Le texte prévoit des mesures de rétorsion contre tout pays, personne ou entité étrangère qui chercherait à attaquer l’infrastructure des élections (listes électorales, machines à voter, décompte des voix...) mais aussi à mener des opérations de propagande ou de désinformation.

« Nous menons des actions fortes pour sécuriser notre système électoral », a commenté le chef de l’État dans un communiqué, alors que l’opposition démocrate et certains élus républicains dénonçaient une mesure timorée.

Le décret « ne vise aucun pays en particulier » puisque « la menace » peut venir de plusieurs endroits a expliqué à la presse le conseiller présidentiel à la sécurité nationale John Bolton. Il s’appliquera aux élections législatives de mi-mandat du 6 novembre.

À l’approche du scrutin, « nous avons observé des signes, pas seulement de la Russie mais aussi de la Chine, et des moyens potentiels de l’Iran et même de la Corée du Nord », a précisé le directeur du renseignement américain, Dan Coats.

Selon la communauté du renseignement aux États-Unis, le pouvoir russe a mené une opération concertée et planifiée pour influencer l’élection présidentielle de 2016 en faveur de Donald Trump, notamment à travers l’utilisation des réseaux sociaux et la diffusion de « fausses nouvelles ». Des accusations que la Russie dément formellement.

La justice a ouvert une enquête pour déterminer s’il y avait eu dans ce cadre une collusion entre Moscou et l’équipe de campagne du milliardaire républicain.

Dans ce cadre, Donald Trump, qui crie son innocence et critique une « chasse aux sorcières », a suscité de nombreuses interrogations jusque dans son propre camp pour la faiblesse des représailles envers Moscou.

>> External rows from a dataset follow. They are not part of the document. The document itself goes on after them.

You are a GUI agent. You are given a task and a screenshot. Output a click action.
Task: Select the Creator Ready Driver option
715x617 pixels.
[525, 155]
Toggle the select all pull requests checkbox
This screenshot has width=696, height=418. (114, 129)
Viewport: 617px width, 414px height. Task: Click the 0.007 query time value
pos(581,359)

Son administration a bien pris en mars des sanctions contre 19 personnes et cinq entités dont les services de renseignement russes, mais ces mesures ont été jugées tardives et insuffisantes par une large part de la classe politique.

« Pas assez loin » 

Pour pallier ce qu’ils jugent être, une défaillance, des parlementaires des deux grands partis ont déposé des propositions de loi visant à créer des sanctions automatiques en cas de nouvelle ingérence étrangère dans le processus électoral.

Le président Trump, craignant de se retrouver lié par un texte contraignant, leur a coupé l’herbe sous le pied mercredi.

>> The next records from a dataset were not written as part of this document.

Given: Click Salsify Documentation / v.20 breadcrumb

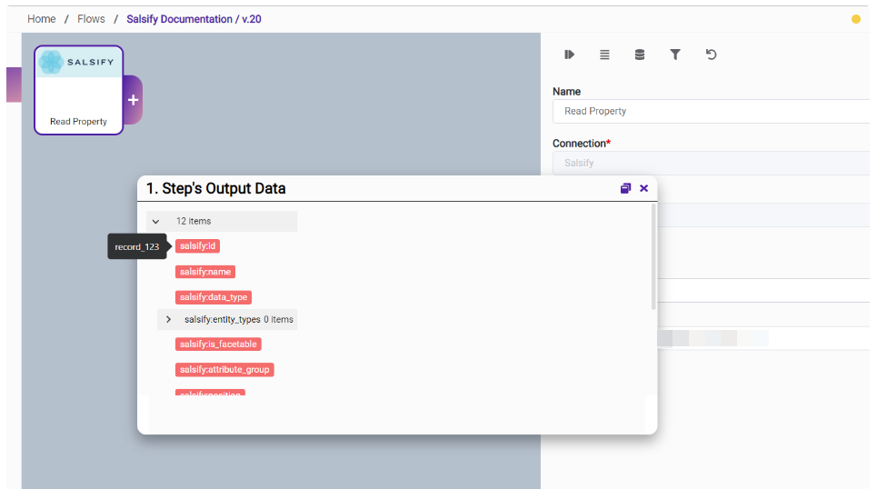Looking at the screenshot, I should tap(194, 19).
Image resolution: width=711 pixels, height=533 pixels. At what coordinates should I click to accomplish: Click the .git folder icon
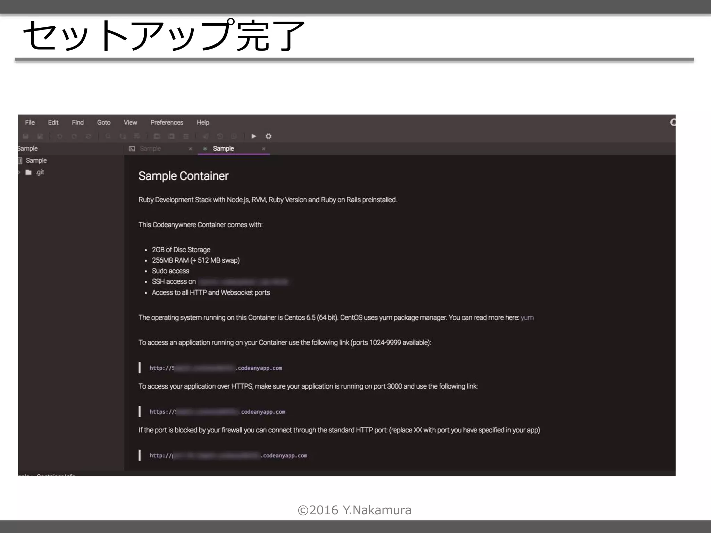point(28,172)
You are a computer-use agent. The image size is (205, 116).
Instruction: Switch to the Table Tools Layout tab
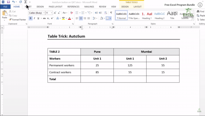click(x=137, y=7)
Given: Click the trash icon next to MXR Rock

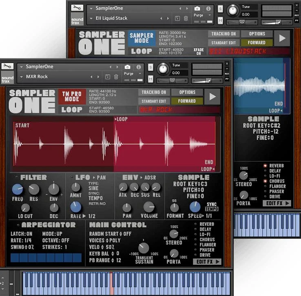Looking at the screenshot, I should pyautogui.click(x=116, y=77).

En signant son décret, le chef de l’État « montre qu’il prend le contrôle du sujet, qu’il s’en préoccupe beaucoup », a estimé John Bolton.

Ce décret permet une certaine « flexibilité », alors qu’une loi « qui semble une bonne idée » peut s’avérer compliquée à mettre en place six mois plus tard, a de son côté plaidé Dan Coats.

Le texte impose aux services de renseignement de faire un bilan dans les 45 jours suivant l’élection sur l’existence ou non d’ingérence dans la campagne et lors du scrutin. Le décret donne ensuite 45 jours supplémentaires aux ministères de la Justice et de la Sécurité intérieure pour compléter ce rapport.

En cas d’ingérence avérée, le Trésor doit prendre des sanctions financières (gel des avoirs, interdiction de commercer...) et, en accord avec le Département d’État et d’autres agences, recommander au président des mesures de représailles supplémentaires.

Ces dispositions ne sont qu’ » un petit pas et il y a tellement plus à faire pour sécuriser nos élections », a immédiatement réagi le parti démocrate.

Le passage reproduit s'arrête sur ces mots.